Three months with six-plus inches of rainfall has put 2009 about a month ahead of the 30-year average, coming on the heels of a substantial three-year shortfall.
Extremely wet months of January, April and May have put the year’s total a bit over four inches above normal, National Weather Service stats show, with the other three months actually below normal rainfall.
The NWS station here recorded 6.90 inches of total precipitation in January (4.47 normal), 6.20 inches in April (4.29 normal) and a whopping 7.09 inches in May (5.41 normal–historically the wettest month of the year).
February was actually quite dry after the soggy January, with only 2.64 inches of rain, while March and June were just slightly below normal.
The total precipitation for 2009 through the end of June was 31.92, just over four and a quarter inches (roughly a month’s worth of rain) above the average from 1971-2000. Our annual precipitation recorded by the NWS over that period was 52.34 inches of rain and snow.
Big deficit persists
The ground sure has seemed soggy at times this year, but have you noticed how quickly it has dried out when we have a few days without rain and with wind? (By the way, is it my imagination or does the wind blow more here than it used to?)
There’s a good reason why the ground has been drying out so quickly: that significant three-year drought we had in 2006-08. The water table has dropped and it doesn’t take long for the ground to just soak it up after a few days.
Unofficially, the Celina station recorded in the neighborhood of a 35-inch deficit of total precipitation over that three-year drought, and I’m not sure what kind of deficit we had in 2005. The situation could be slightly worse.
To put it in more blunt terms, that 35-inch shortfall is the equivalent of eight months of rain for us here.

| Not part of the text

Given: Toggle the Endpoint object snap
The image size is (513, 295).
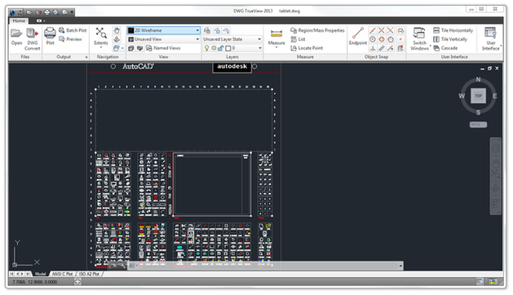Looking at the screenshot, I should pos(357,36).
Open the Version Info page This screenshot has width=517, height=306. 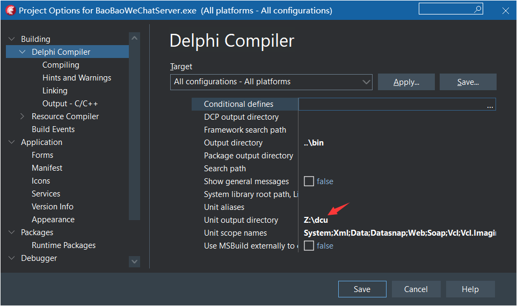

Spread over a 36-month period, and based on our annual average, that would be like getting no rain every fourth month or thereabouts.
We’ve got a way to go on catching up, but 2009 is doing its part so far. Another six months of extra precipitation in the second half of the year would help tremendously. If the rain we had over the weekend (1.09 inches on Sunday, .78 inches on Saturday) is any indication, we’re off to a good start.